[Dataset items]
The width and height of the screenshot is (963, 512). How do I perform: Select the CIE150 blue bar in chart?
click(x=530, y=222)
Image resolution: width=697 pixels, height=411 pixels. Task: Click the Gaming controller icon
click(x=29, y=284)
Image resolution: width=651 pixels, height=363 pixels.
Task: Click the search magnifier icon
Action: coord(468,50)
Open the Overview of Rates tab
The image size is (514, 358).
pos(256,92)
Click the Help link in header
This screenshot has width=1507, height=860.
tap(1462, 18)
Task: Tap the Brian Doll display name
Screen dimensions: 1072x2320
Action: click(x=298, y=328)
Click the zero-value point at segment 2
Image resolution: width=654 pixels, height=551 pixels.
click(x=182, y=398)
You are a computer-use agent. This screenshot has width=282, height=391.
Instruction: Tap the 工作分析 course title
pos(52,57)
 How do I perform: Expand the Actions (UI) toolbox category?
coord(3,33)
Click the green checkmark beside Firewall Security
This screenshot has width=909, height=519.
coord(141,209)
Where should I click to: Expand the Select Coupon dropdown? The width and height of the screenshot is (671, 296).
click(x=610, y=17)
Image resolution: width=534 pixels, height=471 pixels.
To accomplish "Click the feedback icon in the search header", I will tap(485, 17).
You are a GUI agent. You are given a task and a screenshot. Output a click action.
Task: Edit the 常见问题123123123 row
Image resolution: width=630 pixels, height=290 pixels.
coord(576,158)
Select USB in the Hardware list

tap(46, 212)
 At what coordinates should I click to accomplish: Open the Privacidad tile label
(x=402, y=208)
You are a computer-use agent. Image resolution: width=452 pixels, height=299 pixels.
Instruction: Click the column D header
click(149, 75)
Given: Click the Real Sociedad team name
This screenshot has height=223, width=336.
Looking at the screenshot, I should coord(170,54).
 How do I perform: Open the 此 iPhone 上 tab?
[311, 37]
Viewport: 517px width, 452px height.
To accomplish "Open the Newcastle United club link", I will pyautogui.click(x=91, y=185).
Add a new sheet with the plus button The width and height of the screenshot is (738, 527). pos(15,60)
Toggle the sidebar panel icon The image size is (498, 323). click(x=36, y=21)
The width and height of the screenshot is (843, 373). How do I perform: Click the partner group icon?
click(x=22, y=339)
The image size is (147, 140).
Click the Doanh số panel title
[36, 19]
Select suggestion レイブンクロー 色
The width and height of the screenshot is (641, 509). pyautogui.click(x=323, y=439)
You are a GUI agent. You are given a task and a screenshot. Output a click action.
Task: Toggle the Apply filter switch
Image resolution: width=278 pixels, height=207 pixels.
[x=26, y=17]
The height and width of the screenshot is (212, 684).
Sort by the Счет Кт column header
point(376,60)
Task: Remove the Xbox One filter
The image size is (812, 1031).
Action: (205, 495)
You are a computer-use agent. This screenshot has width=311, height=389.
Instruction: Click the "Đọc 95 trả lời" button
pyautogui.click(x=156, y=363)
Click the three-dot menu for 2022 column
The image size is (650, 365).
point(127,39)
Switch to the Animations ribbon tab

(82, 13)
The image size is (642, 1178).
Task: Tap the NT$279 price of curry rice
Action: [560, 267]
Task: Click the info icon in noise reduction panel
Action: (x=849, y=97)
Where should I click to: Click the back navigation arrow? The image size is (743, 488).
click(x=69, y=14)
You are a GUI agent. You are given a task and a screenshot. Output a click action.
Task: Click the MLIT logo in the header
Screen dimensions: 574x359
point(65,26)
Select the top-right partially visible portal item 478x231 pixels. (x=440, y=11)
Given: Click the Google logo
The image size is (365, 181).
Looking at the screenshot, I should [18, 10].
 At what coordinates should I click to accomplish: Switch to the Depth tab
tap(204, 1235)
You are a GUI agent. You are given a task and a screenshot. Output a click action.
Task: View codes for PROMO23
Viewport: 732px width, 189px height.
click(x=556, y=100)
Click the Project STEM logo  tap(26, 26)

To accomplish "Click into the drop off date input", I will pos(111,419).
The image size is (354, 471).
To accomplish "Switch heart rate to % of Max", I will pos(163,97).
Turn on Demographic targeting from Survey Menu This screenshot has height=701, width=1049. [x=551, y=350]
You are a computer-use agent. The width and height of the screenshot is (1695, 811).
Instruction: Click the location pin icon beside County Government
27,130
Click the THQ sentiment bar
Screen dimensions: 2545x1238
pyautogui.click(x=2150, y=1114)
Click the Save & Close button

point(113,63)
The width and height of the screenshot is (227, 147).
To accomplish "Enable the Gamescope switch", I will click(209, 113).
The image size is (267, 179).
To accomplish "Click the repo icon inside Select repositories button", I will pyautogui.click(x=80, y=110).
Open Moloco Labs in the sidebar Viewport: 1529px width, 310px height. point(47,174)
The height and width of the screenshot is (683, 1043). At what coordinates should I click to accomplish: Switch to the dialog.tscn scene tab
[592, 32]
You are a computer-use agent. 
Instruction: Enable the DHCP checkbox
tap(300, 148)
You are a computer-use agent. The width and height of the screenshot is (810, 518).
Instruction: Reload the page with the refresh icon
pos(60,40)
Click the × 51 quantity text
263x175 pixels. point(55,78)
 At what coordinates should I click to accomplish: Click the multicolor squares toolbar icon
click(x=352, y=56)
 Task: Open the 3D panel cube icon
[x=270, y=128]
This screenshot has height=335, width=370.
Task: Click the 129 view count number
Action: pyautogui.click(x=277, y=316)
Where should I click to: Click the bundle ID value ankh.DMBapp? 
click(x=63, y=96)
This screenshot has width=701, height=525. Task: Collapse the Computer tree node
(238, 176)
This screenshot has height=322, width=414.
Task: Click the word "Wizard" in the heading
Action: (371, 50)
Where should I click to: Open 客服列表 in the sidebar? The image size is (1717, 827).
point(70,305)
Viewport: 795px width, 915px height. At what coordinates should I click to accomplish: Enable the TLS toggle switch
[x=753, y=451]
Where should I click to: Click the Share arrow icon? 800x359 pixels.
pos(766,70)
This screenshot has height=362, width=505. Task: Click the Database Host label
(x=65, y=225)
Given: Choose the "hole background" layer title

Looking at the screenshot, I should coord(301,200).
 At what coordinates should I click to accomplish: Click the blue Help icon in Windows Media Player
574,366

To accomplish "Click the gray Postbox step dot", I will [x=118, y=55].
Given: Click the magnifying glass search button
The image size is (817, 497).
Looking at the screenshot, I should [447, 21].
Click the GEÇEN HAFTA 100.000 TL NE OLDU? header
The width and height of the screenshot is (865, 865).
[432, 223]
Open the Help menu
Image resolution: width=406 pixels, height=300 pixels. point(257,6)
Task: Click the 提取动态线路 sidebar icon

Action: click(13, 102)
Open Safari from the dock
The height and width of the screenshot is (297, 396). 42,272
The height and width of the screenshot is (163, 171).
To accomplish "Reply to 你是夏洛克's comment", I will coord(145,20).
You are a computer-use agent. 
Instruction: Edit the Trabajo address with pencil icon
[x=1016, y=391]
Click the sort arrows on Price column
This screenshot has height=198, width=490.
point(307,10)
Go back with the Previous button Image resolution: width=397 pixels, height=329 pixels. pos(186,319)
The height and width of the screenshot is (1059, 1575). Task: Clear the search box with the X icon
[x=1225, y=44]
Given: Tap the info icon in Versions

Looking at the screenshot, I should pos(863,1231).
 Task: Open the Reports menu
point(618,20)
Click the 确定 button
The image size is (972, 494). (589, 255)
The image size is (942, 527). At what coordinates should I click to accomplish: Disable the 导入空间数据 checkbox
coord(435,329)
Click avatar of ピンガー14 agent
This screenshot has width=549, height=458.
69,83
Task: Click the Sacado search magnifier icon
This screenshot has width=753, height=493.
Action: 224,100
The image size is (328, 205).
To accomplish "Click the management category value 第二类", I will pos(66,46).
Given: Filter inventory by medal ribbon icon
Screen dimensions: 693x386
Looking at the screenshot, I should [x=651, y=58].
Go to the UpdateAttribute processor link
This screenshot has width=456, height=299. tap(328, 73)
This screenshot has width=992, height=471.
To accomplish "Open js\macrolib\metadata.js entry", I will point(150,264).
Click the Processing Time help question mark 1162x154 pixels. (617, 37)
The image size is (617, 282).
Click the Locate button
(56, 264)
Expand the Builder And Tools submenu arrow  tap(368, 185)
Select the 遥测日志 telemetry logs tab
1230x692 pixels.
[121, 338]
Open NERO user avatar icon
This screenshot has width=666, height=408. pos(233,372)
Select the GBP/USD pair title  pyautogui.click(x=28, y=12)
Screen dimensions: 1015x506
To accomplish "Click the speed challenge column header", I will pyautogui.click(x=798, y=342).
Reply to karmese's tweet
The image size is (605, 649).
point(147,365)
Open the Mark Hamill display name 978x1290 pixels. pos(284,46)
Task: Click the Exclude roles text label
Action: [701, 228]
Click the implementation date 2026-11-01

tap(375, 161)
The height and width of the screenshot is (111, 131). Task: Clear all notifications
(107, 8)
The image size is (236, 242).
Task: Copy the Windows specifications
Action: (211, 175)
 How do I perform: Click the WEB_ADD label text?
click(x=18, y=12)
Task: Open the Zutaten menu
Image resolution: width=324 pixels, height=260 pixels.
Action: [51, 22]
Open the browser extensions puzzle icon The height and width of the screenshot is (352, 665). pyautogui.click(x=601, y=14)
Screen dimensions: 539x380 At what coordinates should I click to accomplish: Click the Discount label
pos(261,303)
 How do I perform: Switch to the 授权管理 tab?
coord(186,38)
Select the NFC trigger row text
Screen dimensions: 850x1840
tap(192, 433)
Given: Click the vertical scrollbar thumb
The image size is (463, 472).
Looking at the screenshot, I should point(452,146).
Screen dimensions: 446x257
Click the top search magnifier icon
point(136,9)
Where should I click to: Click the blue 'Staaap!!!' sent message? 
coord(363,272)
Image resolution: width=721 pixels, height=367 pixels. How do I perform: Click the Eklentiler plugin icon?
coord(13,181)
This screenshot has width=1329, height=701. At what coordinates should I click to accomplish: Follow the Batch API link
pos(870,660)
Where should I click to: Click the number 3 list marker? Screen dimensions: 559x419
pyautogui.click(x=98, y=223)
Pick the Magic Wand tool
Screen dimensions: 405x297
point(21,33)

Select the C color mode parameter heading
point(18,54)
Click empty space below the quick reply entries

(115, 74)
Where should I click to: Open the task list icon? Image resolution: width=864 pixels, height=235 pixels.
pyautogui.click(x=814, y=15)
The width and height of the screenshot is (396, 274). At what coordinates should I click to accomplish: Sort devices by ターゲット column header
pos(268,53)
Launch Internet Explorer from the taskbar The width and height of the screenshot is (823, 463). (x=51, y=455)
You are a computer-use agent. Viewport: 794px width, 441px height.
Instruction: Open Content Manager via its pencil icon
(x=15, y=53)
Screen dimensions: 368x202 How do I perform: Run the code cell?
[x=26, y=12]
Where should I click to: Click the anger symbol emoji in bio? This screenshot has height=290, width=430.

## Work to complete
In the entries above, find every line holding the word "logo" and copy it out.

## Expected answer
Task: Click the MLIT logo in the header
Given: Click the Google logo
Click the Project STEM logo  tap(26, 26)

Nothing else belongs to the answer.